- _OBJECTIVE_
Copy the material below character for character, starting at the line containing "Control (434, 357)" and ending at the line containing "anywhere [264, 846]", both lines included.

Source data
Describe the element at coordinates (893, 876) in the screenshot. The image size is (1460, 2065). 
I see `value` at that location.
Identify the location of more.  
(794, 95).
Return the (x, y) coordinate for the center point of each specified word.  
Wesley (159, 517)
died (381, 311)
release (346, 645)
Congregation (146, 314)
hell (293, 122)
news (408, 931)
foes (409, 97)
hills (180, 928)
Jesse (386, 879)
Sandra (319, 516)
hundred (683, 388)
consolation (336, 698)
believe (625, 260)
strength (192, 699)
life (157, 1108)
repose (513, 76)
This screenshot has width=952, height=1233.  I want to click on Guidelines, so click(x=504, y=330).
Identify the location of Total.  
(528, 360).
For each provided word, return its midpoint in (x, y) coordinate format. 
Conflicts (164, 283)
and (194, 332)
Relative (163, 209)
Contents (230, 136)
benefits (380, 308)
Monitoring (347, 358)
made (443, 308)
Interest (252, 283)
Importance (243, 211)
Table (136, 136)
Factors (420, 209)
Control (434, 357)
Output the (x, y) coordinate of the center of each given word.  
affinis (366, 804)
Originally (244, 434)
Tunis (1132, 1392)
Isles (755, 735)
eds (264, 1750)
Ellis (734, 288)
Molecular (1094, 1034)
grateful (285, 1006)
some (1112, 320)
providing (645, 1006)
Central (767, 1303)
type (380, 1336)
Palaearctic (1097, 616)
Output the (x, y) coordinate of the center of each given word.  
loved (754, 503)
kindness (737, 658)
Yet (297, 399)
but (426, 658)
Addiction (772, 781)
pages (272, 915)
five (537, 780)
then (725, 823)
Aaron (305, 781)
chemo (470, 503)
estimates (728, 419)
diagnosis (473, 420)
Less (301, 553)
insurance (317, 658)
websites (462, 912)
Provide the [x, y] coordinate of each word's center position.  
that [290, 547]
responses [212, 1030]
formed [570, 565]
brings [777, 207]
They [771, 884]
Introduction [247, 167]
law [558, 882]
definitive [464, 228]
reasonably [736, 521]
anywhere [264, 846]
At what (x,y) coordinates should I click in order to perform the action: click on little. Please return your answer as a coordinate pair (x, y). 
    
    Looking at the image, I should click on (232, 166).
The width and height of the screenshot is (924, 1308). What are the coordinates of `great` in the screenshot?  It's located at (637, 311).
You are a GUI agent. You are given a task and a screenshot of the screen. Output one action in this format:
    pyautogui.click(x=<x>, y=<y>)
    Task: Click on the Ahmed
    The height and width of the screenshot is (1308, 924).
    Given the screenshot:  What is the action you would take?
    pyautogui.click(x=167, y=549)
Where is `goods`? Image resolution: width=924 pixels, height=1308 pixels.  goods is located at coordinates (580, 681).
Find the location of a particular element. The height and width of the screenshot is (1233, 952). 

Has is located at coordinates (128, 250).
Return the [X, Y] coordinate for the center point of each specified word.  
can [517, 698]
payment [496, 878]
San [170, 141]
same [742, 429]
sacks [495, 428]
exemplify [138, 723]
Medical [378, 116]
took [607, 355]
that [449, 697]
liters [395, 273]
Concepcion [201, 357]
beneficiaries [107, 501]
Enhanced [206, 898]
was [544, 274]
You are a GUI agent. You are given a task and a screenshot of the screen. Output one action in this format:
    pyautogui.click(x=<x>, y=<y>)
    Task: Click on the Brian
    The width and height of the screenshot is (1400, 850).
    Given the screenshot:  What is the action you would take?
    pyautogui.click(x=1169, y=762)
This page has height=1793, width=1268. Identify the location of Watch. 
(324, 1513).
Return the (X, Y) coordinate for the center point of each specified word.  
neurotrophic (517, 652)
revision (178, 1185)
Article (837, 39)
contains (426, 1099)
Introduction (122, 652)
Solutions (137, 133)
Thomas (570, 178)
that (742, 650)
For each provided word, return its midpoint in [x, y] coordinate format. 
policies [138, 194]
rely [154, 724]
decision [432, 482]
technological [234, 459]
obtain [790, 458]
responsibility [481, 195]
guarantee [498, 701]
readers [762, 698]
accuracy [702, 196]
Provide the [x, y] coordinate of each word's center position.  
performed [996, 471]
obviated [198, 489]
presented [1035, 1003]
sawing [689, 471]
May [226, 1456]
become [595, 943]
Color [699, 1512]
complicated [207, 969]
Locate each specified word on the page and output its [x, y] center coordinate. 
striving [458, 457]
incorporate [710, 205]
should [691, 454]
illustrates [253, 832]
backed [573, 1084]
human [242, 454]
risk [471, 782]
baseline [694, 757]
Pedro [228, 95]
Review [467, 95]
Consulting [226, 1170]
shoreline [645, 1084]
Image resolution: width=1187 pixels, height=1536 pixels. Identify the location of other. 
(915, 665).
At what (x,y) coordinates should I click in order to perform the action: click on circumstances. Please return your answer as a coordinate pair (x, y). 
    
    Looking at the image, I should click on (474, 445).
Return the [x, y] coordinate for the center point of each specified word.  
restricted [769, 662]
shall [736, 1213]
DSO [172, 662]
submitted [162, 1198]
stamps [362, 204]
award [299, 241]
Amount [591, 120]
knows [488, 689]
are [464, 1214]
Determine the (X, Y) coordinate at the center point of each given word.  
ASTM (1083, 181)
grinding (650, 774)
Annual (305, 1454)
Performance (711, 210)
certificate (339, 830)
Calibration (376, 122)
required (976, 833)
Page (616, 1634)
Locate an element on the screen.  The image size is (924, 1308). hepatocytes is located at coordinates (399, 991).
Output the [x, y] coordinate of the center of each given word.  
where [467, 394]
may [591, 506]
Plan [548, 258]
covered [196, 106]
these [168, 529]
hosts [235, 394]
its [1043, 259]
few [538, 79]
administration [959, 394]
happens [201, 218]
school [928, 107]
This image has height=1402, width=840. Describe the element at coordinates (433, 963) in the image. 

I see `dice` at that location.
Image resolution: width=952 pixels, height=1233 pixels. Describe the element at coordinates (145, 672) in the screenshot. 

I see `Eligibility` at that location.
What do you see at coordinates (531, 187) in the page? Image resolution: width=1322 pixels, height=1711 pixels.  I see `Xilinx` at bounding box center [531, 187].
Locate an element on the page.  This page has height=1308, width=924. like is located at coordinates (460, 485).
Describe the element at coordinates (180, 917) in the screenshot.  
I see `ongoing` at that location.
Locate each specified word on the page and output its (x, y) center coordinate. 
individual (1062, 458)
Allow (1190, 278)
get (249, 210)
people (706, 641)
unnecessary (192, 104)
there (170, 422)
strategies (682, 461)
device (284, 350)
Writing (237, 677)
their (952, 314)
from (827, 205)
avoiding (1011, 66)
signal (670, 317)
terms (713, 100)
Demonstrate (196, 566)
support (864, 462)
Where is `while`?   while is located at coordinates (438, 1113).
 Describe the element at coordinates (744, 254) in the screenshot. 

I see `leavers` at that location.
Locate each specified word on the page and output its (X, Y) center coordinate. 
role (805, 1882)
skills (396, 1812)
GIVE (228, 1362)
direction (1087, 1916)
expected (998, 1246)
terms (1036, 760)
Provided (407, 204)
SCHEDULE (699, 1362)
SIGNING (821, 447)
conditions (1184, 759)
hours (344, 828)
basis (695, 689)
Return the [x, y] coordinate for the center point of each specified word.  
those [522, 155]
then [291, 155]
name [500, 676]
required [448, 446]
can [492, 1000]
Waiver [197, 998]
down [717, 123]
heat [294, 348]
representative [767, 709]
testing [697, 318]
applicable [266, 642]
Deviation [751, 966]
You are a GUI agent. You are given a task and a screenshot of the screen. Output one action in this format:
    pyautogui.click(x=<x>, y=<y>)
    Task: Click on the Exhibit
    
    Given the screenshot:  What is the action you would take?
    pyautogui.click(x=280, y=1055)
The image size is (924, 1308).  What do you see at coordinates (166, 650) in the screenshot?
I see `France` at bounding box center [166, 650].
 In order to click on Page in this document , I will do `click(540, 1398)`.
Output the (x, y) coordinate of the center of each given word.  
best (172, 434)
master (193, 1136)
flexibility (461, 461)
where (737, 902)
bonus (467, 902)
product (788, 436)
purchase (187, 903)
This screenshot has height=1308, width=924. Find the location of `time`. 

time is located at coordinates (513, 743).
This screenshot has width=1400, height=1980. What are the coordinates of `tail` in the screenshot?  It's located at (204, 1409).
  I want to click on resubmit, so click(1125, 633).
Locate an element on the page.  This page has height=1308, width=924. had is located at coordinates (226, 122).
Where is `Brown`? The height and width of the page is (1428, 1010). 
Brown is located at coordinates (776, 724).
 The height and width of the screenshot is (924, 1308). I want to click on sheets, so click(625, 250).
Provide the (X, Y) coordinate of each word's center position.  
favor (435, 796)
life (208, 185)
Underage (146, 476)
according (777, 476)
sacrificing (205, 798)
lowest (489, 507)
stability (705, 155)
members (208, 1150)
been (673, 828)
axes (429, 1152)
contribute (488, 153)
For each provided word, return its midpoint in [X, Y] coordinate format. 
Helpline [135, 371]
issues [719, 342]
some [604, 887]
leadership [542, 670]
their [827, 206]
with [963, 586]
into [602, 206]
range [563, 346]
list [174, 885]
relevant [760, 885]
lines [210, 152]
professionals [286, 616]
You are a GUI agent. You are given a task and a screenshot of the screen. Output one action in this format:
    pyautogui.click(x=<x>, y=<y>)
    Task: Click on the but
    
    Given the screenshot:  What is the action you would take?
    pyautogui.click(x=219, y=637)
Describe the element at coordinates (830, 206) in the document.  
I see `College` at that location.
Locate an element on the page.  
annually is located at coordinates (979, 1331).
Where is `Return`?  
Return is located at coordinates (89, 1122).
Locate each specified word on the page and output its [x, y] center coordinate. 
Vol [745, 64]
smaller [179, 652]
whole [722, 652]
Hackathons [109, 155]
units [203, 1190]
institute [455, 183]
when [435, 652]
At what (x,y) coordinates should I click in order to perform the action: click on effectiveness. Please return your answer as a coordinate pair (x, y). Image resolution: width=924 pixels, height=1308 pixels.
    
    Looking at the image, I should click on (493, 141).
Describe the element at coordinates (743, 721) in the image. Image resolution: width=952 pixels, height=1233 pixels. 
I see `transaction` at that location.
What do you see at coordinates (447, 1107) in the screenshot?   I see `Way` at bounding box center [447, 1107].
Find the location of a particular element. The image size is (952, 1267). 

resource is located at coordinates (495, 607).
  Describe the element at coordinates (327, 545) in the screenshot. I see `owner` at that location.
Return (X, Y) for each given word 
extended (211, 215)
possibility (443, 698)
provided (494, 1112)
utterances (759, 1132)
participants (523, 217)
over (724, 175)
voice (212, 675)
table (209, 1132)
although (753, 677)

- _SOLUTION FOR THIS TASK_
Control (434, 357)
Output the (x, y) coordinate of the center of each given word.  
affinis (366, 804)
Originally (244, 434)
Tunis (1132, 1392)
Isles (755, 735)
eds (264, 1750)
Ellis (734, 288)
Molecular (1094, 1034)
grateful (285, 1006)
some (1112, 320)
providing (645, 1006)
Central (767, 1303)
type (380, 1336)
Palaearctic (1097, 616)
Output the (x, y) coordinate of the center of each given word.  
loved (754, 503)
kindness (737, 658)
Yet (297, 399)
but (426, 658)
Addiction (772, 781)
pages (272, 915)
five (537, 780)
then (725, 823)
Aaron (305, 781)
chemo (470, 503)
estimates (728, 419)
diagnosis (473, 420)
Less (301, 553)
insurance (317, 658)
websites (462, 912)
Provide the [x, y] coordinate of each word's center position.  
that [290, 547]
responses [212, 1030]
formed [570, 565]
brings [777, 207]
They [771, 884]
Introduction [247, 167]
law [558, 882]
definitive [464, 228]
reasonably [736, 521]
anywhere [264, 846]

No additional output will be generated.